Together they provide complete VPN hiding without any hooks in the target app's process. The anti-tamper SDK cannot detect either component.
Setup
- Install vpnhide-kmod as a KSU module (this module).
- Install lsposed as an LSPosed/Vector module and add "System Framework" to its scope.
- Pick target apps in vpnhide-kmod's WebUI -- it manages targets for both the kernel module and the system_server hooks.
- Remove banking apps from lsposed's LSPosed app-process scope (if they were added previously). Only "System Framework" should be in scope for anti-tamper SDK apps -- loading the module into the target app's process will trigger the SDK's anti-tamper detection.
For apps without aggressive anti-tamper SDKs, the standard combination of lsposed (app-process hooks) + zygisk provides more complete Java + native coverage and does not require this kernel module.
Architecture notes
Why kretprobes work here
kretprobes instrument kernel functions by replacing their return address on the stack. Unlike userspace inline hooks (which modify instruction bytes), kretprobes:
- Don't modify the target function's code in a way visible to userspace --
/proc/self/mapsand the function's ELF bytes are unchanged - Can't be detected by the target app -- the app can only inspect its own process memory, not kernel data structures
- Work on any function visible in
/proc/kallsyms, including static (non-exported) functions
dev_ioctl calling convention (GKI 6.1, arm64)
int dev_ioctl(struct net *net, // x0
unsigned int cmd, // x1
struct ifreq *ifr, // x2 -- KERNEL pointer
void __user *data, // x3 -- userspace pointer
bool *need_copyout) // x4
Important: x2 is a kernel-space pointer (the caller already did copy_from_user). Using copy_from_user on it will EFAULT on ARM64 with PAN enabled.
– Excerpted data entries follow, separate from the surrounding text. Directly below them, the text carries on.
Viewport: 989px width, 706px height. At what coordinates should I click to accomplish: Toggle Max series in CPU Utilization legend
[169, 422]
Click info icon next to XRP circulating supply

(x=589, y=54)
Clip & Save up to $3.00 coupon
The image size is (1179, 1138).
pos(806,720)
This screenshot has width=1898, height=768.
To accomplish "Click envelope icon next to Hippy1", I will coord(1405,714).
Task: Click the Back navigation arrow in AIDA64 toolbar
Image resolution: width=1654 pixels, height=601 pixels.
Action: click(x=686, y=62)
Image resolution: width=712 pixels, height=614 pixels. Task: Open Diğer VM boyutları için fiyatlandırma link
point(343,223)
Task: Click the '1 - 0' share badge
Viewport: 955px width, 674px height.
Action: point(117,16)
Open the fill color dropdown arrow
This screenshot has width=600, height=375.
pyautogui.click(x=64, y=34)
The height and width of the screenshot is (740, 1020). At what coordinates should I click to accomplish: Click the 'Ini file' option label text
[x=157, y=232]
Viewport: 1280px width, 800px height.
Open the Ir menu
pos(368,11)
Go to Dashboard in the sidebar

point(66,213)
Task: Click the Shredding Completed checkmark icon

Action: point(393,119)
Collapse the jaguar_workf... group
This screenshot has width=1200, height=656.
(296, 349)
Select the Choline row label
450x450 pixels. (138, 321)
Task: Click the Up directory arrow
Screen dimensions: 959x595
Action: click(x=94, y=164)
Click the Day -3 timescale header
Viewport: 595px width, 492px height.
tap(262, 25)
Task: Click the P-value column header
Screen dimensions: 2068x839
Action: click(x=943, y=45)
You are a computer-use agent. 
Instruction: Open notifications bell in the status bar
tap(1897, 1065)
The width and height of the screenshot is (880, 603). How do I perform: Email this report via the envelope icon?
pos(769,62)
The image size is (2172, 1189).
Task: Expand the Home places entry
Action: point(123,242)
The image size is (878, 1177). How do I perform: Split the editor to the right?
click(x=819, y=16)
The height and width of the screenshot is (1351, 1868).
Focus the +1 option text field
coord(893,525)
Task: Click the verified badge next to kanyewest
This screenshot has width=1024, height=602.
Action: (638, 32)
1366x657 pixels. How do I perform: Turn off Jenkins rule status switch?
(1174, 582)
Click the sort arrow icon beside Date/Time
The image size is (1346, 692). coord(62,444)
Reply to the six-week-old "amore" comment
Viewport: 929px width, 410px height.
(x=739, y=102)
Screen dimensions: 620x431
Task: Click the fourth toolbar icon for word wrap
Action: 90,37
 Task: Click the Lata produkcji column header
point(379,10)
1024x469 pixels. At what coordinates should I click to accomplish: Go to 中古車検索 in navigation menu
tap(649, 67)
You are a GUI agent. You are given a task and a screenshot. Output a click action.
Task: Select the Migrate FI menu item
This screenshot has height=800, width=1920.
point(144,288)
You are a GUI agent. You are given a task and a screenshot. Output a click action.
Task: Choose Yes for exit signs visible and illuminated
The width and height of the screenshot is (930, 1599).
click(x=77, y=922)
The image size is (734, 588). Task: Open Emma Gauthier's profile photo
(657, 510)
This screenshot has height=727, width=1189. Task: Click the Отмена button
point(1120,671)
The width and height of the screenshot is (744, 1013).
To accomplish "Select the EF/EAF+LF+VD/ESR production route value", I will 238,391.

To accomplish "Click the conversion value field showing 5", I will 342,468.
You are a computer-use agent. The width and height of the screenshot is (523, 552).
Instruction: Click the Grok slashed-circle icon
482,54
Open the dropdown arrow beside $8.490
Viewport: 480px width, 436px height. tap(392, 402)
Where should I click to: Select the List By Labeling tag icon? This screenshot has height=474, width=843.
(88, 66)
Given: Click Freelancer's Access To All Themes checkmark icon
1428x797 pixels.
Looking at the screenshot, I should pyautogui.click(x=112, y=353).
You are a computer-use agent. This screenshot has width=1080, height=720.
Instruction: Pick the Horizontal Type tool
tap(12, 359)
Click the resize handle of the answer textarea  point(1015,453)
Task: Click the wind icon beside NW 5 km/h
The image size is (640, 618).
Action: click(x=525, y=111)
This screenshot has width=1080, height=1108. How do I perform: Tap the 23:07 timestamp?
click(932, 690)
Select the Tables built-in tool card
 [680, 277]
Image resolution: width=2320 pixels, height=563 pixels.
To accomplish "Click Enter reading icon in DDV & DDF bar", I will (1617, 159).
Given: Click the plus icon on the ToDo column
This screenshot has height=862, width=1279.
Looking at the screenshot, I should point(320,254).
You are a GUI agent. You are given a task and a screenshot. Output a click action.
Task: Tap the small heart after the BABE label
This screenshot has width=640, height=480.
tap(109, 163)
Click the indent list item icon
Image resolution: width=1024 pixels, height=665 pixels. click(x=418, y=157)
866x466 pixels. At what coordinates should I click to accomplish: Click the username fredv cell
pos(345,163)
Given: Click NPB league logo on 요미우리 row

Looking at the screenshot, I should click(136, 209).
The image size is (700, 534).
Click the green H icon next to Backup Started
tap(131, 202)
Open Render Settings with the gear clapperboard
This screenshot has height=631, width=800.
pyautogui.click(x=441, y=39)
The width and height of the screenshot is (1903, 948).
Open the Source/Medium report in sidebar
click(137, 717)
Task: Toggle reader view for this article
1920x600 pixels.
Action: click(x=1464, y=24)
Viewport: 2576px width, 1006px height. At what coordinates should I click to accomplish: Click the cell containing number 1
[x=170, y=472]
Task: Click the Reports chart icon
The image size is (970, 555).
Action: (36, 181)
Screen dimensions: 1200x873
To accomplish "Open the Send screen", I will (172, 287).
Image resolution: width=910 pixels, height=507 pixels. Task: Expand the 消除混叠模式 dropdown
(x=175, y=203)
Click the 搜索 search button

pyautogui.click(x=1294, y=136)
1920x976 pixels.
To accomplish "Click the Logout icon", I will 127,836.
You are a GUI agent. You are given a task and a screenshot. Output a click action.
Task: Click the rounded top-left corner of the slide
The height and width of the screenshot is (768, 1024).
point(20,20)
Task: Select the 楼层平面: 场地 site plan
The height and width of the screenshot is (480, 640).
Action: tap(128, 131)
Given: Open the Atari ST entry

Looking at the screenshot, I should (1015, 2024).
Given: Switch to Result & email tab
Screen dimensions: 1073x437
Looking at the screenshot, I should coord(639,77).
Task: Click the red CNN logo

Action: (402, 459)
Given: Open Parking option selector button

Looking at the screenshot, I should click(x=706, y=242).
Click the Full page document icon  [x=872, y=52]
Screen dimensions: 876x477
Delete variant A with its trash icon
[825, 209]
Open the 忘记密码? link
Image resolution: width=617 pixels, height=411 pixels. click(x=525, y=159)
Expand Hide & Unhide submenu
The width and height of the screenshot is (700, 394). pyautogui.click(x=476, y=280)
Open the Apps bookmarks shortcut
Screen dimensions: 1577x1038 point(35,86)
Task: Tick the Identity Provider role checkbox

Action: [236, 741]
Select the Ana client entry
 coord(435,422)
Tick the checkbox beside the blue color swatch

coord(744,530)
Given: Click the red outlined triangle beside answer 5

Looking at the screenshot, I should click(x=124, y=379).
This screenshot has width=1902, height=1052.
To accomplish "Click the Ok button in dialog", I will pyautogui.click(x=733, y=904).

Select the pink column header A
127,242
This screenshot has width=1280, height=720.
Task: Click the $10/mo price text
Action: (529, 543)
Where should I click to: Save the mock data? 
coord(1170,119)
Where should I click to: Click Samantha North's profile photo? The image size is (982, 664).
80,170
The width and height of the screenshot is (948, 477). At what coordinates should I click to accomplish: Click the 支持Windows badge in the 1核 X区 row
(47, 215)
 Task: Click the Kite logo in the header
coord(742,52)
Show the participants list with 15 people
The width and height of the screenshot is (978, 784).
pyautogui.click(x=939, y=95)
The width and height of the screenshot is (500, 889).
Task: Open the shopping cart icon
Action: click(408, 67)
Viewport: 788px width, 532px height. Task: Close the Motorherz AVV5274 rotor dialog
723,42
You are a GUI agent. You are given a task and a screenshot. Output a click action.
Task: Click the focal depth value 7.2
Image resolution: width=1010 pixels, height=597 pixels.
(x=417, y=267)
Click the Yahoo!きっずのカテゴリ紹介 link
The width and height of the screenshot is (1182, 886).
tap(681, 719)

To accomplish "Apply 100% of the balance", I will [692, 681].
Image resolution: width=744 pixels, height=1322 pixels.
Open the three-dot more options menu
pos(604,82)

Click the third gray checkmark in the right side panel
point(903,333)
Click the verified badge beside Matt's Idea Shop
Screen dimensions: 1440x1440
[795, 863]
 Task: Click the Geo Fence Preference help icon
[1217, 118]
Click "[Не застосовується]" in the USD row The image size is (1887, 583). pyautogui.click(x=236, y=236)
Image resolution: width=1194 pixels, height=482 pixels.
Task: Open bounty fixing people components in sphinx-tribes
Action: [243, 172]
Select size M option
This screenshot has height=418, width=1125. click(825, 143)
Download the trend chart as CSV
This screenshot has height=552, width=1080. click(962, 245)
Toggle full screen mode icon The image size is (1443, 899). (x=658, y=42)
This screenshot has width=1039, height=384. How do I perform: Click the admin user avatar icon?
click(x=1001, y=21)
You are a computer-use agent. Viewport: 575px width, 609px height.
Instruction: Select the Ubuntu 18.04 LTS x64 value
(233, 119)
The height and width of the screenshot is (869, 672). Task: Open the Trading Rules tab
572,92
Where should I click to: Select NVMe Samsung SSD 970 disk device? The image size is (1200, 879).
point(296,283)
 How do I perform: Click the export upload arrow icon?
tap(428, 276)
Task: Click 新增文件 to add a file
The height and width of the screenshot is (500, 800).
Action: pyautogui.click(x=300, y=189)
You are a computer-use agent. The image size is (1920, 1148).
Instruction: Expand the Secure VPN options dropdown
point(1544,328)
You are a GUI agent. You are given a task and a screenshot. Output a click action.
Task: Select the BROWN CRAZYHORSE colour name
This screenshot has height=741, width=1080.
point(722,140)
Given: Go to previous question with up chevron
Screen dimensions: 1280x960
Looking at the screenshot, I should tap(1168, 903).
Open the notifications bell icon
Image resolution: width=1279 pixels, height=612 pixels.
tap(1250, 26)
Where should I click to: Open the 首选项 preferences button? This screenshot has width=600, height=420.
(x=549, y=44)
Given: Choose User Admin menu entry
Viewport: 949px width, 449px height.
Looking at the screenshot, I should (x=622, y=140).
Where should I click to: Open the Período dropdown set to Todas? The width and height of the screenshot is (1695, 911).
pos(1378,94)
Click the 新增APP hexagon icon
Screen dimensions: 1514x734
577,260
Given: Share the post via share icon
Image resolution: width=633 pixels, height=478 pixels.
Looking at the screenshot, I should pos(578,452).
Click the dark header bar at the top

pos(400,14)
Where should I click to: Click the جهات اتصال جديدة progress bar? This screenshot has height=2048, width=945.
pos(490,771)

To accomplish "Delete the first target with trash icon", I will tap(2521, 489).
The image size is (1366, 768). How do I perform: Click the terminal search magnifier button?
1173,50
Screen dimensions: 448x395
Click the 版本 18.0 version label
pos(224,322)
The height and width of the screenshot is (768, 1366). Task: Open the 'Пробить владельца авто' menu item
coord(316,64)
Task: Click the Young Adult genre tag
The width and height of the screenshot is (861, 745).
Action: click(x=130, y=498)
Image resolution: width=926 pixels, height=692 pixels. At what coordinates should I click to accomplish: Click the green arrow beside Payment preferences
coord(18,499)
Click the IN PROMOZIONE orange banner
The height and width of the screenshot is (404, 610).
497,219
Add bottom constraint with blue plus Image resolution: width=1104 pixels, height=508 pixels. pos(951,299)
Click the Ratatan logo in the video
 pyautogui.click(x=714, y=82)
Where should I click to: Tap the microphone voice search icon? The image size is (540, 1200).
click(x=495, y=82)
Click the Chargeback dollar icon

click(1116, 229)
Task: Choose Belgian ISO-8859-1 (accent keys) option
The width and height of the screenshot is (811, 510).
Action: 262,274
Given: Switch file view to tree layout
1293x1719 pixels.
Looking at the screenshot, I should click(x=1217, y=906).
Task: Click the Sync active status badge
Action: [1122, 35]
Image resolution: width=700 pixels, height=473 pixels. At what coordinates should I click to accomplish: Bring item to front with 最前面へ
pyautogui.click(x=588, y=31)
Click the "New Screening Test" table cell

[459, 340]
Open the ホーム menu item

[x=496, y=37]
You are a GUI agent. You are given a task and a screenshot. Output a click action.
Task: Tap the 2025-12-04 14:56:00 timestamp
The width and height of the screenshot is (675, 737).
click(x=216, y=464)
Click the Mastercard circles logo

The return handler reads via direct pointer dereference.
rtnl_fill_ifinfo trick
To skip a VPN interface during a netlink dump without corrupting the message stream, the return handler sets the return value to -EMSGSIZE. The dump iterator interprets this as "skb too small for this entry" and moves to the next device without adding the current one -- effectively skipping it. The entry is never seen by userspace.
TODO
- Multi-GKI-generation CI build (see GKI compatibility section)
/proc/net/tcp,tcp6filtering (tcp4_seq_show/tcp6_seq_show) -- low priority, only matters for proxy-based VPN clients with open local portsconnect()filter on localhost proxy ports (__sys_connect) -- same caveat as above
License
GPL-2.0 (required for kernel modules using GPL-only symbols like register_kretprobe).